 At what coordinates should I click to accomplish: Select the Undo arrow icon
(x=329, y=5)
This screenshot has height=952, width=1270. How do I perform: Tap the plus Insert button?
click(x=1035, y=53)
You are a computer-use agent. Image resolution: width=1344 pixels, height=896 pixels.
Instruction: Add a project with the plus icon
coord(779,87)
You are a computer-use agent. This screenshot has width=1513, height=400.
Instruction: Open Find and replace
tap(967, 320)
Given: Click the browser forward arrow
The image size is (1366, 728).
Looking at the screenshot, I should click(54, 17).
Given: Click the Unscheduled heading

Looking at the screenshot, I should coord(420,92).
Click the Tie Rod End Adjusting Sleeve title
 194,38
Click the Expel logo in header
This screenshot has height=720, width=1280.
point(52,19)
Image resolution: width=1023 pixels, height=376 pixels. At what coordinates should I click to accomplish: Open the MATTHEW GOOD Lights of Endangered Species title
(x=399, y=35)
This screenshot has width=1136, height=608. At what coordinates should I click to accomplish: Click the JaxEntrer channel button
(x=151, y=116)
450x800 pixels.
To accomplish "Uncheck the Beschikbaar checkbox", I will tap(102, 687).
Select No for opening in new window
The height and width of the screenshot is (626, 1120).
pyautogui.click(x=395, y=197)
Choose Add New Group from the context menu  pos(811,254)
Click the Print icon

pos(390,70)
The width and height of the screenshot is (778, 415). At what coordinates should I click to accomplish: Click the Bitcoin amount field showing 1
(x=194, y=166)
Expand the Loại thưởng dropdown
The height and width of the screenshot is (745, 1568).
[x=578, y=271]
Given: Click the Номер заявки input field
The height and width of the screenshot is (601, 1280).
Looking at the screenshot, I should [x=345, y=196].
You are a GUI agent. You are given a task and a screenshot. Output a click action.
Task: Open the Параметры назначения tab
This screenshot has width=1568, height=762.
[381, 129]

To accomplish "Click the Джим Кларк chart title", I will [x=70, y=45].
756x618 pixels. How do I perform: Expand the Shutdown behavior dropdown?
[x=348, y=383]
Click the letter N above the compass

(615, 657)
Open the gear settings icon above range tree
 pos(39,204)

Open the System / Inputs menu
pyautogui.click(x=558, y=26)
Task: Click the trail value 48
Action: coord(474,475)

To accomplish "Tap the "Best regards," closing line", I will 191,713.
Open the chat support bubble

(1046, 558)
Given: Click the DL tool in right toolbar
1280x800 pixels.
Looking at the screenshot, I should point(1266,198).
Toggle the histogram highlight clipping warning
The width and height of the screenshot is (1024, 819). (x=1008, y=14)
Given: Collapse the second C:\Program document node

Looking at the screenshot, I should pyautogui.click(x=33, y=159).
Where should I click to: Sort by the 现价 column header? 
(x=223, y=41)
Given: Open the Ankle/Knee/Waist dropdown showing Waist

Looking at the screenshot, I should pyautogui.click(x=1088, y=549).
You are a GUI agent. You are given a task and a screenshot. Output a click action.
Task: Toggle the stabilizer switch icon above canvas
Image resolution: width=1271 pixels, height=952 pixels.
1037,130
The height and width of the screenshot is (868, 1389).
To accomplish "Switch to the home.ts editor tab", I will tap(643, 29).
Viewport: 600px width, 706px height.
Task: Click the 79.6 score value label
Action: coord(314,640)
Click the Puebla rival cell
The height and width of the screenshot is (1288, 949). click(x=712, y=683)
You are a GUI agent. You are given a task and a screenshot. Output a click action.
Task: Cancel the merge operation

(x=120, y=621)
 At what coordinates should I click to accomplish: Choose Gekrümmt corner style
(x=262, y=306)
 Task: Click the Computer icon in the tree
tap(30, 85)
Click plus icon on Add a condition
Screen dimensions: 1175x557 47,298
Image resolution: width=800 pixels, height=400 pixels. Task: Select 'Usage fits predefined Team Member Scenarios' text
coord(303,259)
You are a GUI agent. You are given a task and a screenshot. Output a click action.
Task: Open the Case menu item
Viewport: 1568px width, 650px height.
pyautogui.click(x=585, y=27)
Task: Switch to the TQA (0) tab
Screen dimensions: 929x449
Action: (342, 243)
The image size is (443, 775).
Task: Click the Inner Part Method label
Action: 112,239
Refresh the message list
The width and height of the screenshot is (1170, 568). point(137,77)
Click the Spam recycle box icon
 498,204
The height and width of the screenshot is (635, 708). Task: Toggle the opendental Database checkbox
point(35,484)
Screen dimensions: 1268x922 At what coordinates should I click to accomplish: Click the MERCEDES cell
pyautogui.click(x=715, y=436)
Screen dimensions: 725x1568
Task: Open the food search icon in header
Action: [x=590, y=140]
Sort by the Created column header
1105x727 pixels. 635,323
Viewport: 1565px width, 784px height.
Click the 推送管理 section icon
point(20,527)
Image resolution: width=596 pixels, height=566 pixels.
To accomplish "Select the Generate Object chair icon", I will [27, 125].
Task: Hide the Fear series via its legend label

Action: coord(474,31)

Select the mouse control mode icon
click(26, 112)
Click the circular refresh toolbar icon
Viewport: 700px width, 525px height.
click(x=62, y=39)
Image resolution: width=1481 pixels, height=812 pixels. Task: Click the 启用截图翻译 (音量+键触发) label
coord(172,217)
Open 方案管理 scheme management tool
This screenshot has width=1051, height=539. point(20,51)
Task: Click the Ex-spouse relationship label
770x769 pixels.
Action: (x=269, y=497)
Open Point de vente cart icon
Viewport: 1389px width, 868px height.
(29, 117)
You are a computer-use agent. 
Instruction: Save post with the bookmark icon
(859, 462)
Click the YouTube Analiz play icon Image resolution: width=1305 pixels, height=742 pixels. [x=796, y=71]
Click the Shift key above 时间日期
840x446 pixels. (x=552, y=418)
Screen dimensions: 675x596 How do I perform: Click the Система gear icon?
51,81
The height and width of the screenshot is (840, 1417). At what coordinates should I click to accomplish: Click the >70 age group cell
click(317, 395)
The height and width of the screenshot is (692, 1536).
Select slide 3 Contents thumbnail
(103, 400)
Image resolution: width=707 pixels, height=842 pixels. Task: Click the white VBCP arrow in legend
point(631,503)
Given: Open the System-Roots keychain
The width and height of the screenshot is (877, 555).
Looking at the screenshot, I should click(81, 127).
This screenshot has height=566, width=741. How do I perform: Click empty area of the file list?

* _What needs to be done_
Every entry above should be retyped exactly as shown.

* _Response_
 At what coordinates should I click to accomplish: Select the Undo arrow icon
(x=329, y=5)
This screenshot has height=952, width=1270. How do I perform: Tap the plus Insert button?
click(x=1035, y=53)
You are a computer-use agent. Image resolution: width=1344 pixels, height=896 pixels.
Instruction: Add a project with the plus icon
coord(779,87)
You are a computer-use agent. This screenshot has width=1513, height=400.
Instruction: Open Find and replace
tap(967, 320)
Given: Click the browser forward arrow
The image size is (1366, 728).
Looking at the screenshot, I should click(54, 17).
Given: Click the Unscheduled heading

Looking at the screenshot, I should coord(420,92).
Click the Tie Rod End Adjusting Sleeve title
 194,38
Click the Expel logo in header
This screenshot has height=720, width=1280.
point(52,19)
Image resolution: width=1023 pixels, height=376 pixels. At what coordinates should I click to accomplish: Open the MATTHEW GOOD Lights of Endangered Species title
(x=399, y=35)
This screenshot has width=1136, height=608. At what coordinates should I click to accomplish: Click the JaxEntrer channel button
(x=151, y=116)
450x800 pixels.
To accomplish "Uncheck the Beschikbaar checkbox", I will tap(102, 687).
Select No for opening in new window
The height and width of the screenshot is (626, 1120).
pyautogui.click(x=395, y=197)
Choose Add New Group from the context menu  pos(811,254)
Click the Print icon

pos(390,70)
The width and height of the screenshot is (778, 415). At what coordinates should I click to accomplish: Click the Bitcoin amount field showing 1
(x=194, y=166)
Expand the Loại thưởng dropdown
The height and width of the screenshot is (745, 1568).
[x=578, y=271]
Given: Click the Номер заявки input field
The height and width of the screenshot is (601, 1280).
Looking at the screenshot, I should [x=345, y=196].
You are a GUI agent. You are given a task and a screenshot. Output a click action.
Task: Open the Параметры назначения tab
This screenshot has width=1568, height=762.
[381, 129]

To accomplish "Click the Джим Кларк chart title", I will [x=70, y=45].
756x618 pixels. How do I perform: Expand the Shutdown behavior dropdown?
[x=348, y=383]
Click the letter N above the compass

(615, 657)
Open the gear settings icon above range tree
 pos(39,204)

Open the System / Inputs menu
pyautogui.click(x=558, y=26)
Task: Click the trail value 48
Action: coord(474,475)

To accomplish "Tap the "Best regards," closing line", I will 191,713.
Open the chat support bubble

(1046, 558)
Given: Click the DL tool in right toolbar
1280x800 pixels.
Looking at the screenshot, I should point(1266,198).
Toggle the histogram highlight clipping warning
The width and height of the screenshot is (1024, 819). (x=1008, y=14)
Given: Collapse the second C:\Program document node

Looking at the screenshot, I should pyautogui.click(x=33, y=159).
Where should I click to: Sort by the 现价 column header? 
(x=223, y=41)
Given: Open the Ankle/Knee/Waist dropdown showing Waist

Looking at the screenshot, I should pyautogui.click(x=1088, y=549).
You are a GUI agent. You are given a task and a screenshot. Output a click action.
Task: Toggle the stabilizer switch icon above canvas
Image resolution: width=1271 pixels, height=952 pixels.
1037,130
The height and width of the screenshot is (868, 1389).
To accomplish "Switch to the home.ts editor tab", I will tap(643, 29).
Viewport: 600px width, 706px height.
Task: Click the 79.6 score value label
Action: coord(314,640)
Click the Puebla rival cell
The height and width of the screenshot is (1288, 949). click(x=712, y=683)
You are a GUI agent. You are given a task and a screenshot. Output a click action.
Task: Cancel the merge operation

(x=120, y=621)
 At what coordinates should I click to accomplish: Choose Gekrümmt corner style
(x=262, y=306)
 Task: Click the Computer icon in the tree
tap(30, 85)
Click plus icon on Add a condition
Screen dimensions: 1175x557 47,298
Image resolution: width=800 pixels, height=400 pixels. Task: Select 'Usage fits predefined Team Member Scenarios' text
coord(303,259)
You are a GUI agent. You are given a task and a screenshot. Output a click action.
Task: Open the Case menu item
Viewport: 1568px width, 650px height.
pyautogui.click(x=585, y=27)
Task: Switch to the TQA (0) tab
Screen dimensions: 929x449
Action: (342, 243)
The image size is (443, 775).
Task: Click the Inner Part Method label
Action: 112,239
Refresh the message list
The width and height of the screenshot is (1170, 568). point(137,77)
Click the Spam recycle box icon
 498,204
The height and width of the screenshot is (635, 708). Task: Toggle the opendental Database checkbox
point(35,484)
Screen dimensions: 1268x922 At what coordinates should I click to accomplish: Click the MERCEDES cell
pyautogui.click(x=715, y=436)
Screen dimensions: 725x1568
Task: Open the food search icon in header
Action: [x=590, y=140]
Sort by the Created column header
1105x727 pixels. 635,323
Viewport: 1565px width, 784px height.
Click the 推送管理 section icon
point(20,527)
Image resolution: width=596 pixels, height=566 pixels.
To accomplish "Select the Generate Object chair icon", I will [27, 125].
Task: Hide the Fear series via its legend label

Action: coord(474,31)

Select the mouse control mode icon
click(26, 112)
Click the circular refresh toolbar icon
Viewport: 700px width, 525px height.
click(x=62, y=39)
Image resolution: width=1481 pixels, height=812 pixels. Task: Click the 启用截图翻译 (音量+键触发) label
coord(172,217)
Open 方案管理 scheme management tool
This screenshot has width=1051, height=539. point(20,51)
Task: Click the Ex-spouse relationship label
770x769 pixels.
Action: (x=269, y=497)
Open Point de vente cart icon
Viewport: 1389px width, 868px height.
(29, 117)
You are a computer-use agent. 
Instruction: Save post with the bookmark icon
(859, 462)
Click the YouTube Analiz play icon Image resolution: width=1305 pixels, height=742 pixels. [x=796, y=71]
Click the Shift key above 时间日期
840x446 pixels. (x=552, y=418)
Screen dimensions: 675x596 How do I perform: Click the Система gear icon?
51,81
The height and width of the screenshot is (840, 1417). At what coordinates should I click to accomplish: Click the >70 age group cell
click(317, 395)
The height and width of the screenshot is (692, 1536).
Select slide 3 Contents thumbnail
(103, 400)
Image resolution: width=707 pixels, height=842 pixels. Task: Click the white VBCP arrow in legend
point(631,503)
Given: Open the System-Roots keychain
The width and height of the screenshot is (877, 555).
Looking at the screenshot, I should click(81, 127).
This screenshot has height=566, width=741. How do I perform: Click empty area of the file list?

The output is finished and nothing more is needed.